▶ [Provided text]:
== == ==
LuciferYang commented on code in PR #55787:
URL: https://github.com/apache/spark/pull/55787#discussion_r3225033192


##########
sql/core/src/main/scala/org/apache/spark/status/api/v1/sql/SqlResource.scala:
##########
@@ -74,6 +75,11 @@ private[v1] class SqlResource extends BaseAppResource {
    * Server-side DataTables endpoint for SQL executions listing.
    * Accepts DataTables server-side parameters (start, length, order, search)
    * and returns paginated results with recordsTotal/recordsFiltered counts.
+   *
+   * When `groupSubExecution=true` (default = 
`spark.ui.sql.groupSubExecutionEnabled`),

Review Comment:
   The actual config (from 
`core/src/main/scala/org/apache/spark/internal/config/UI.scala`) is 
`spark.ui.groupSQLSubExecutionEnabled`. Fix the docstring so users don't waste 
time searching for a non-existent key.



##########
sql/core/src/test/scala/org/apache/spark/status/api/v1/sql/SqlResourceWithActualMetricsSuite.scala:
##########
@@ -215,6 +215,69 @@ class SqlResourceWithActualMetricsSuite
     }
   }
 
+  test("SPARK-56811: sqlTable groups sub-executions under their root 
execution") {
+    // CACHE TABLE produces a root execution plus an inner sub-execution that
+    // shares its rootExecutionId. This is the canonical case where the SQL
+    // listing should fold the sub row under the root rather than flattening 
it.
+    spark.sql("CREATE OR REPLACE TEMP VIEW spark_56811 AS SELECT id FROM 
RANGE(10)")
+      .collect()
+    spark.sql("CACHE TABLE spark_56811_cached AS SELECT * FROM 
spark_56811").collect()
+
+    eventually(timeout(10.seconds), interval(1.second)) {
+      val baseUrl = spark.sparkContext.ui.get.webUrl +
+        
s"/api/v1/applications/${spark.sparkContext.applicationId}/sql/sqlTable"
+
+      // Grouping ON: roots only, with subExecutions embedded on the root that
+      // owns a sub-execution.
+      val groupedUrl = new URI(
+        s"$baseUrl?start=0&length=100&draw=1&groupSubExecution=true").toURL
+      val (groupedCode, groupedOpt, _) = getContentAndCode(groupedUrl)
+      assert(groupedCode === HttpServletResponse.SC_OK)
+      val groupedJson = JsonMethods.parse(groupedOpt.get)
== == ==
▶ [Data excerpts]:
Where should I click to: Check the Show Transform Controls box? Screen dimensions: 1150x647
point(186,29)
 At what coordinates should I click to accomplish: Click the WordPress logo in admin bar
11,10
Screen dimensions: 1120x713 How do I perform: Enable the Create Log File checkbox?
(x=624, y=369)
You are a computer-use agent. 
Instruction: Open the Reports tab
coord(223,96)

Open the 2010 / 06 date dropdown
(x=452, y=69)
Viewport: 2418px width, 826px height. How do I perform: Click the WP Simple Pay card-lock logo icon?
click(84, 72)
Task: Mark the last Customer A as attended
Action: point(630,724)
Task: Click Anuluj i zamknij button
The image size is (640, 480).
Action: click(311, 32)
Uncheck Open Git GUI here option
== == ==
▶ [Set tasks]:
1. After the lines, print the section of the Spark pull request review from "LuciferYang commented on" up to and including "length, order, search)".
2. According to the Spark pull request review above the lines, what is the actual name of the config key that the docstring should refer to?
3. Pick up the Spark pull request review, which appears before the lines, from where it stops and continue it.

▶ [The results]:
1.
LuciferYang commented on code in PR #55787:
URL: https://github.com/apache/spark/pull/55787#discussion_r3225033192


##########
sql/core/src/main/scala/org/apache/spark/status/api/v1/sql/SqlResource.scala:
##########
@@ -74,6 +75,11 @@ private[v1] class SqlResource extends BaseAppResource {
    * Server-side DataTables endpoint for SQL executions listing.
    * Accepts DataTables server-side parameters (start, length, order, search)

2. `spark.ui.groupSQLSubExecutionEnabled`

3.
+      val groupedRecordsTotal = (groupedJson \ "recordsTotal").extract[Long]
+      val groupedRecordsFiltered = (groupedJson \ 
"recordsFiltered").extract[Long]
+      val groupedRows = (groupedJson \ "aaData").children
+      assert(groupedRecordsTotal === groupedRows.size,
+        "with no filter, recordsTotal should match returned root count")
+      assert(groupedRecordsFiltered === groupedRows.size,
+        "with no filter, recordsFiltered should match returned root count")
+      groupedRows.foreach { row =>

Review Comment:
   This asserts that **every** grouped row satisfies `id == rootExecutionId`, 
but the backend (line 133-134 of `SqlResource.scala`) deliberately surfaces 
orphan sub-executions (whose parent is missing from the filtered set) as roots. 
Those orphans have `id != rootExecutionId`. The test passes today only because 
`CACHE TABLE` happens not to produce orphans **and** the test runs with no 
filter (so every parent is present); the assertion encodes a property that 
holds only in the unfiltered case but is documented as a universal "grouped row 
is a root" invariant.



##########
sql/core/src/main/scala/org/apache/spark/status/api/v1/sql/SqlResource.scala:
##########
@@ -94,9 +103,12 @@ private[v1] class SqlResource extends BaseAppResource {
         .filter(_.nonEmpty)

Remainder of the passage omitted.